## Exercise prompt
Resume the text about Hatch's wartime injury and recovery, picking up after its final sentence.

## Page text
+ + + + +
In the talk, Hatch said that a mentor told him that people can be two things in life: an asset or a liability. He allowed the advice to guide him through his time in the military, but also recognized that being an asset all the time is an impossible task.

“There are times in your life when circumstances conspire against you and you’re not able to be an asset and that’s when we need to help each other out — that’s exactly what happened to me,” Hatch said.

In July 2009, Hatch was sent on his final mission to rescue Bowe Bergdahl, an American soldier who had deserted his post and was captured by Al-Qaeda and the Taliban. On a clear, bright night — terrible conditions for a rescue mission on enemy territory — Hatch’s team received information on Bergdahl’s location and helicoptered in to rescue the hostage. Hatch split up the team and went with service dog Remco and his handler.

During the mission, Hatch was shot through the femur and Remco, the dog he was serving with, was killed. Luckily, two soldiers with him had attended the Special Forces Medical Training Center and saved his life in the dark and with enemies shooting at them, using only what they had in their backpacks.

Hatch’s injury required 18 surgeries, and he had to learn how to walk all over again. The injury effectively ended any future with the military that he wanted, and he slowly started to sink into hopelessness and depression. Hatch said that he blamed himself for failing in a “no-fail environment,” and that he felt miserable inside.

“We all have these backpacks — things that happened to me in my life that I never dealt with that I just tossed in my backpack, and I was beginning to feel the weight of it,” Hatch remembered. “I was taking a lot of meds for pain but there were no meds that could give me hope.”

After battling with alcoholism and depression, Hatch attempted to commit suicide and was stopped only by the police. He said that the police that day saved his life by making him feel like a human and like they cared about him. Hatch was sent to the Naval psych ward, where he began his road towards healing. Hatch noted that his time in mental hospitals taught him that he had to forgive himself, the first step towards touching his dragon of guilt and shame.
+ + + + +
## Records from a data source

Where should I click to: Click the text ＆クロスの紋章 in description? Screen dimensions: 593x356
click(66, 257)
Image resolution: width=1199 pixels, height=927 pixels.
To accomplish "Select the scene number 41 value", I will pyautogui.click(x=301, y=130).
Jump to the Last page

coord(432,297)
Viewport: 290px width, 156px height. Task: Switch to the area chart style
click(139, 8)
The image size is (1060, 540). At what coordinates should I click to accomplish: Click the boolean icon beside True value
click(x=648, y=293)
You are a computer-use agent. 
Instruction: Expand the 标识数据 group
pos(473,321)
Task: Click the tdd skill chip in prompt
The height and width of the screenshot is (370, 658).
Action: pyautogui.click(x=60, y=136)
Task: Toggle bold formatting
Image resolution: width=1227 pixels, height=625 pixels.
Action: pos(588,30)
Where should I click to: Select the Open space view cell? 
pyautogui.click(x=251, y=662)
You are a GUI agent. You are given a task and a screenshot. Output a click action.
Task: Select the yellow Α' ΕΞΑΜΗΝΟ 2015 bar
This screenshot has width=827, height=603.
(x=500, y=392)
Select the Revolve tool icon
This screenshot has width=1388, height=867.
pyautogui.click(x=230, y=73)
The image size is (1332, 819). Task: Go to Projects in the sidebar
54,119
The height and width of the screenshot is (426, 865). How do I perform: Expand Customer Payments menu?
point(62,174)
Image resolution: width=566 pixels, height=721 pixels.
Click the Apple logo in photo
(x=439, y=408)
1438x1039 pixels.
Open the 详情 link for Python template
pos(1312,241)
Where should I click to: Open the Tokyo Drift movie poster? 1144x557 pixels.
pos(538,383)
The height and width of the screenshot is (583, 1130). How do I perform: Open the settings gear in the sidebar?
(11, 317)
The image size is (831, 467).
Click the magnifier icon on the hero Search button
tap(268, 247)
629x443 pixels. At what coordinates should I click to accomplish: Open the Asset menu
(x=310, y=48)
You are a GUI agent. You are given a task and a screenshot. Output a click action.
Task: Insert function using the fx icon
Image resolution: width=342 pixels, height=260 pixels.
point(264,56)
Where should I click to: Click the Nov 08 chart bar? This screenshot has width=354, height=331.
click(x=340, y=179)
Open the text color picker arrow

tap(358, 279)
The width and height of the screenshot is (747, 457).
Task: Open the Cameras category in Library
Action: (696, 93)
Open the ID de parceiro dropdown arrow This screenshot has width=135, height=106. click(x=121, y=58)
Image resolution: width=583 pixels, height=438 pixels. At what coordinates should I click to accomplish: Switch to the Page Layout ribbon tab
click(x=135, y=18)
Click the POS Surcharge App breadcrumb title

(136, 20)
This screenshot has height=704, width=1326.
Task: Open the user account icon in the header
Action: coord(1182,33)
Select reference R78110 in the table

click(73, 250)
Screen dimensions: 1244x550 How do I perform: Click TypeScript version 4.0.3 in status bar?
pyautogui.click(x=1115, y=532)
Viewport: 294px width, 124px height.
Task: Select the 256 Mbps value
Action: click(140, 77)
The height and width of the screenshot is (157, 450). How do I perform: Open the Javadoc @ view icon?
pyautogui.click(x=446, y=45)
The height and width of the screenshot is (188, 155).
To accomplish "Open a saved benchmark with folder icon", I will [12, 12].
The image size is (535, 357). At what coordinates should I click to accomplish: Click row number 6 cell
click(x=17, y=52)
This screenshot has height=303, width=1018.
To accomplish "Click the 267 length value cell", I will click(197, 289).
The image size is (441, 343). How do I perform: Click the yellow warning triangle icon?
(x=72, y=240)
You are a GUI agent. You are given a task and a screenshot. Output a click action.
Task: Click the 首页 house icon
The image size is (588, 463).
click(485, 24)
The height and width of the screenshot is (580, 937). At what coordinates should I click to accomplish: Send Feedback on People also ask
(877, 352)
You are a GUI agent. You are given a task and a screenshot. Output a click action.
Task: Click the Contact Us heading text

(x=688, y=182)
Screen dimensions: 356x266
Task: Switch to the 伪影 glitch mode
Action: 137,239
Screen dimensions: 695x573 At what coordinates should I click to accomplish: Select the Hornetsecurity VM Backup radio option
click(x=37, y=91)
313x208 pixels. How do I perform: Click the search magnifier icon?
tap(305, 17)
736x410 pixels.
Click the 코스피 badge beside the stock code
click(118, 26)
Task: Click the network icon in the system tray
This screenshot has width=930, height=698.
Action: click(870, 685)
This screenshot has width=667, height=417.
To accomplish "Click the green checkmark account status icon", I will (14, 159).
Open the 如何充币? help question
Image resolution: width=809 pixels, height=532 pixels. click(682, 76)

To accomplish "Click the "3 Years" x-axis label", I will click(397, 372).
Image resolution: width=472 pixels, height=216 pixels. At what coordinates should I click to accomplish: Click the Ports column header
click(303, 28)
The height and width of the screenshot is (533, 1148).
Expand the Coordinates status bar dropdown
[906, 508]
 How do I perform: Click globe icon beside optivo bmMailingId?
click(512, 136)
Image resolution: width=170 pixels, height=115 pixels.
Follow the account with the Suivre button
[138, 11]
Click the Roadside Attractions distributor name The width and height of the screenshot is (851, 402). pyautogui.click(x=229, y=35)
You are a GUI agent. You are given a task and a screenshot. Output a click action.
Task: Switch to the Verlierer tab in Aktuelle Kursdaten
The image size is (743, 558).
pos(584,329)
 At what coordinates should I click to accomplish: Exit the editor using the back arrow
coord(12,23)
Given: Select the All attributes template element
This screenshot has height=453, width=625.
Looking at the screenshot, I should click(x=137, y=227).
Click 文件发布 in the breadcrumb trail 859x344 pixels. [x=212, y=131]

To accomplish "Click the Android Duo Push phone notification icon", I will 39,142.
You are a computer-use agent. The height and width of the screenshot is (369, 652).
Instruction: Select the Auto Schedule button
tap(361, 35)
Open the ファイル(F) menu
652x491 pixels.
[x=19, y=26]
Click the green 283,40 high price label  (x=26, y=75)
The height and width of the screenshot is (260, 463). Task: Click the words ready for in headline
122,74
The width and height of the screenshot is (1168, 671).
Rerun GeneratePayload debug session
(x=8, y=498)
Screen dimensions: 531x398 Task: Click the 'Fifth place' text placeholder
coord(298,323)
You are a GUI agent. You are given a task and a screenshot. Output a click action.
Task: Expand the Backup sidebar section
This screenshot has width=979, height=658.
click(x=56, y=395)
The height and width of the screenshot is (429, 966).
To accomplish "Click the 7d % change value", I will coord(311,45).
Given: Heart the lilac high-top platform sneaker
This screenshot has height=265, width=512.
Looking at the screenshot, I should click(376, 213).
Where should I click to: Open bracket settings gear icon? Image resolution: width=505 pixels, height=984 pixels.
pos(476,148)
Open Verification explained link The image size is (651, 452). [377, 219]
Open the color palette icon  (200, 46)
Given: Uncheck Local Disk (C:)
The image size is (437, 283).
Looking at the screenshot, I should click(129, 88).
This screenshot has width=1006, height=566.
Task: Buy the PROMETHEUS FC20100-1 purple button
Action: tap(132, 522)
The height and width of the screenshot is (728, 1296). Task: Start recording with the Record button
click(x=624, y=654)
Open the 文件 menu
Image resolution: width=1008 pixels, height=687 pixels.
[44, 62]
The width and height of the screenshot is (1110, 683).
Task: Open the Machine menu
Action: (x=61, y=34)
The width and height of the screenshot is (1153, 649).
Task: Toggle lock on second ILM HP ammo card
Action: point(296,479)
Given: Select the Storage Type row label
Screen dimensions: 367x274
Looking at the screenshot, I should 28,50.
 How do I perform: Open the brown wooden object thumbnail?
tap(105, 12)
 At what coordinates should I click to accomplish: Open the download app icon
+ + + + +
## Task answer
Eventually, Hatch channeled his energy to create the nonprofit Spike’s K9 Fund, named after his first military dog. The nonprofit is dedicated to helping military dogs who are injured or killed in the line of duty to find protection, support and rehabilitation. The four stars on his logo each represent a dog Hatch served with that was killed in combat. Today, Hatch’s organization has helped over 1,000 dogs.

Helen Pedersen-Keiser, a Gold Star mother and attendee at the talk, is a proud supporter of Spike’s K9 Fund. Her nonprofit APK Charities, founded in memory of her son Captain Andrew Pedersen-Keel, donates regularly to the organization to promote its cause.

“We have no idea looking at [Hatch] who he’s been as a soldier,” Pederson-Keiser said. “We owe him a debt of gratitude that is unimaginable.”

Hatch’s story was pieced together and compiled into his book, which he co-wrote with Harvard graduate Christian D’Andrea. The book follows Hatch’s tremendous journey from being a senior chief to an injured veteran with a shattered femur, and finally to a Yale student and founder of Spike’s K9 Fund.

“Jimmy is always supporting all of our classmates and he’s just a phenomenal person,” Zaporah Price ’23, a classmate of Hatch and staff columnist for the News, said after the talk. “He deserves so much support and I was brought to tears today.”

As he wrapped up his presentation, Hatch left the audience with these final pleas: to be kind to yourself, to be unafraid of uncomfortable conversations and to take care of others.

Hatch’s book “Touching the Dragon: And Other Techniques for Surviving Life’s Wars” is available on Amazon and at local bookstores.